ExxonMobil is a Multinational corporation operating in several countries worldwide. It has its Headquarters in the United States, whereby it operates some drilling fill. It has gas stations across the country and therefore, it is one of the biggest stakeholders in the gas and oil industry in the United States. ExxonMobil’s business model is drilling oil from offshore and also selling oil and gas to local consumers. The company sells oil and gas to corporate, nations and even to local consumers, which makes the company one of the companies with a wide list of clientele.
Problems Of The Industry
A report by Deloitte, “The Reality Check in Oil and Gas,” indicates that the problems in the oil and gas industry are not yet over (Botes 34). It states that the oil and gas industry experiences unstable prices due to fluctuations in the demand and supply of gas across the world.

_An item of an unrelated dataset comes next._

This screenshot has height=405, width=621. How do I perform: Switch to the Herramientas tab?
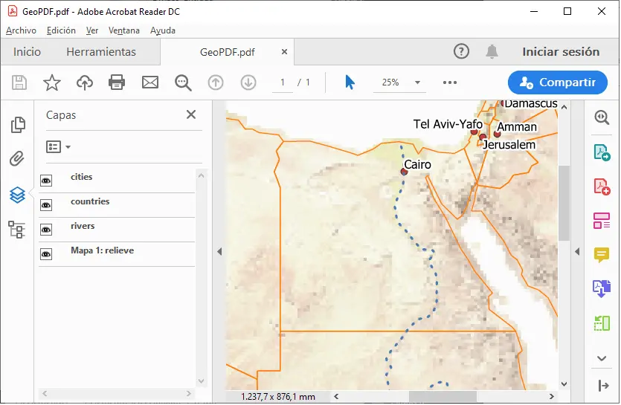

Botes (14) noted that the prices of gas and oil in the United States are determined by outside factors, which the United States cannot have control over. The stability of the Middle East, where a higher volume of American gas and oil are exported, usually determines the stability of the price. This created low supply of gas a time when demand is very high. Another problem which the oil and gas industry’s high competition from local stakeholders or companies that do not have a lot of overhead compared to ExxonMobil.
Recently, the United States stated that it will start exporting oil and gas (Nicholson 10). It means that the supply of gas in the United States, therefore, is likely to demand for the valued commodity in the market. In addition, oil and gas crush and bankruptcy of other oil companies are some of the problems normally experienced in the oil and gas industry.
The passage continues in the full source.